There are many passages in scripture commonly quoted off point and out
of context to demonstrate that the Law of God is abolished.
This simply is not true. 2 Corinthians chapter 3 is one such
passage, but a proper understanding will demonstrate that
2 Corinthians 3 supports the following of God's law.
In 2 Corinthians chapter 3 the Apostle Paul makes a few
statements that can be easily misunderstood. We need
to always keep in mind the warning given us by the Apostle
Peter regarding Paul's writings. Peter said, "And
think of the long-suffering of our Lord as salvation, as our
beloved brother Paul also has written to you according to
the wisdom given to him as also in all his letters, speaking
in them of these things; in which are some things hard to be
understood, which the unlearned and unstable pervert, as
also they do the rest of the Scriptures, to their own
Pet. 3:15-16).
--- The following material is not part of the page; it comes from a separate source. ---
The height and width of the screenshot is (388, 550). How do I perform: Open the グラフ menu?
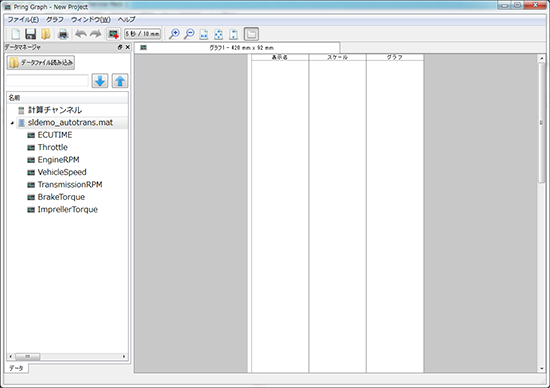tap(55, 20)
Peter is not refuting the writings
of Paul, but warning us to make sure we have a correct
understanding. Peter says the, "unlearned and unstable
pervert" the scriptures, which implies that Paul was
apparently learned and stable. We might ask, what was
Paul learned and stable in? Here is a quick resume of
the Apostle Paul, he was, "Circumcised the eighth day, of the
stock of Israel, of the tribe of Benjamin, an Hebrew of the
Hebrews; as touching the law, a Pharisee; concerning zeal,
persecuting the church; touching the righteousness which is
in the law, blameless" (Phil.
3:5-6), and educated at the "feet of Gamaliel" (Acts
22:3). The Apostle Paul was well educated in the
Mosaic law. He would be what we would call today a
prosecuting attorney for he was sent out by the High Priest
to prosecute the church (Acts
9:1-2). We, however, have a hard time
understanding his writings because we are "unlearned and
unstable" in the Mosaic law. Those who say Paul
advocated the abolishment of the Mosaic law are "unlearned
and unstable" in that law. It is important for us
to use the Mosaic law to properly understand Paul's writings.
In so doing, we will see that he never once advocated the
abolishment of God's law, but rather endorsed the proper
understanding and practice of it. With this in mind,
lets take a look at 2 Corinthians chapter 3.
The Apostle Paul states twice in chapter 3 that
something is "done away" with or
The confusion is with what exactly is done away with
or abolished. This statement is made in 2 Cor.
3:7 and 2 Cor. 3:13. Here is the context of
chapter 3. Paul speaks here of the "new
testament" which is not of "the letter, but of the
spirit" (2 Cor. 3:6). There is a difference
between the old and new testament (covenants).
The difference is the Spirit of God in our hearts.
In the old covenant, the law was written on stone.
We were expected to follow it, but could not perform
our duties. The new covenant is based on the
promise given to Abraham. This promise is of
the Holy Spirit. The third chapter of the book
of Galatians tells us so (Gal. 3:2-6). What we
need to remember is that the difference between the
letter of the law and the spirit of the law is not
whether or not we should practice the law, but how
we are empowered to practice the law. The
letter of the law is us practicing the law in our
own power. The spirit of the law is the Holy
Spirit empowering us to practice the law. We
know this for the purpose of the spirit is to "cause
[us] to walk in [His] statutes, and ... keep [His]
judgments, and do them" (Eze. 36:27). From the
start, the Apostle is endorsing the practice of God's
law, not by our might, but by the Holy Spirit.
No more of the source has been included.